**SOURCE DOCUMENT**

=== Begin Enclosure ===

This situation indeed poses a serious problem to the Obeagu community and the entire society in multifarious ways. A society with “fatherless” children is very likely to face various hardships as regarding catering for the welfare of such children. For instance where a child has no visible father to check his or her juvenile excesses, he or she is likely in the end to be delinquent, and that indeed poses a great threat to the society in which he or she lives. Pre-marital pregnancy is a problem for the females in Obeagu community. Every female is expected to be married before getting pregnant. Where the contrary becomes the case, the female involved is looked down with scorn and disapproval. She is seen as having committed a social misfit. She therefore, undergoes the traumatic and threatening pregnancy condition without a husband to support and cater for her.

These unmarried pregnant girls usually range from twelve to eighteen (12 – 18) years of age. At this tender age, they are usually considered to be immature in their sense of reasoning, physical development and socio-economic capacity to maintain themselves and their expected children. At this range of age, they are only fit to be in school. The causes of pre-marital or unwanted pregnancy, although had been explored at different times by several social researchers but is yet to be loudly stated and investigated within the cultural milieu of Obeagu. Above all, ways of curbing or remedying the problem have not been totally and exhaustively articulated.

=== End Enclosure ===

**INFORMATION PROVIDED**
=== Begin Enclosure ===

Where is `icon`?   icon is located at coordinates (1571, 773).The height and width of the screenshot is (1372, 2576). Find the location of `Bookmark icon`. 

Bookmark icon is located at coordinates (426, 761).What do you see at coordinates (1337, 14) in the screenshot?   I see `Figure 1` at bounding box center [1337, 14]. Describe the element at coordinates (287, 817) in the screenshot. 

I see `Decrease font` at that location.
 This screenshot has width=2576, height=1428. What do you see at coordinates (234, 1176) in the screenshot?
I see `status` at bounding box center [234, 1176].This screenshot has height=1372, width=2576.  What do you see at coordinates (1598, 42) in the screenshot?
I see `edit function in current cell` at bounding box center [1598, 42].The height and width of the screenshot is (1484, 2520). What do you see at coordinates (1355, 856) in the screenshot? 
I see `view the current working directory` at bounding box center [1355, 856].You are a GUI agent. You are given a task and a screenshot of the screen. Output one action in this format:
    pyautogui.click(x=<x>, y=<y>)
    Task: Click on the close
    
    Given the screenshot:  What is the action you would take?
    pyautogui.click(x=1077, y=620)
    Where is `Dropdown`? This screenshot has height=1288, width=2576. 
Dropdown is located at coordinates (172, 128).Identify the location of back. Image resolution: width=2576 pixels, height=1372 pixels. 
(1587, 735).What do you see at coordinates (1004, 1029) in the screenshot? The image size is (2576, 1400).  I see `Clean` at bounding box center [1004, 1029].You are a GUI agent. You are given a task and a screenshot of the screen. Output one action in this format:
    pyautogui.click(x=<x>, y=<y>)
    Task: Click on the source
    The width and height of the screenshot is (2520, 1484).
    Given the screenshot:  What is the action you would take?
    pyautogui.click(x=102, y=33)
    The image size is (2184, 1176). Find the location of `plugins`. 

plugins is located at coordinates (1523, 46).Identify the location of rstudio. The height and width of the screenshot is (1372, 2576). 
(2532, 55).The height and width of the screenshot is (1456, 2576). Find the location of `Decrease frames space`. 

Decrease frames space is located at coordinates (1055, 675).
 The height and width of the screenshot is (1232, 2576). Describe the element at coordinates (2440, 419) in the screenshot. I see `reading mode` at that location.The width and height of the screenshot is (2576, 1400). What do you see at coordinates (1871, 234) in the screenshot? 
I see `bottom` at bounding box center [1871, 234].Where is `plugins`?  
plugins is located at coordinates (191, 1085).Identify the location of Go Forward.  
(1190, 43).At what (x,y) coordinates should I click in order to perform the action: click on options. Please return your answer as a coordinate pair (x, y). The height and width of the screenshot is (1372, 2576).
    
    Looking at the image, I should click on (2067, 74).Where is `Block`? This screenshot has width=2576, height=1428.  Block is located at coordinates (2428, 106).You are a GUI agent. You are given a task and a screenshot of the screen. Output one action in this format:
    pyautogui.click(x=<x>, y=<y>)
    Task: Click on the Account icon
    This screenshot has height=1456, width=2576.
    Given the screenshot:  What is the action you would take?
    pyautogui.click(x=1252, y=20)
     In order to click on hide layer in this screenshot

=== End Enclosure ===

**TO DO**
[1] According to the passage on pre-marital pregnancy in Obeagu, what ages do the unmarried pregnant girls usually fall between?
[2] Write what comes next in the passage on pre-marital pregnancy in Obeagu, picking up after its last sentence.
The listing has nothing to do with the passage on pre-marital pregnancy in Obeagu.

**RESULTS**
[1] Twelve to eighteen (12 – 18) years of age.

[2]
 It is against this backdrop that the escalation for pre-marital pregnancy and its disturbing consequences the most fatal of which is death, has become distressing. Never in the history of societies has there been the astonishing occurrence of pre-marital pregnancy. Every passing day, new entries are made in this catalogue of unmarried teenagers getting pregnant. This study will therefore concern itself with the reason for or causes of pre-marital pregnancy based on the findings from the researcher’s chosen area. In the same vein, the study will in modest way attempt to proffer solutions and remedies to the problem, with a view to curtailing its future occurrence.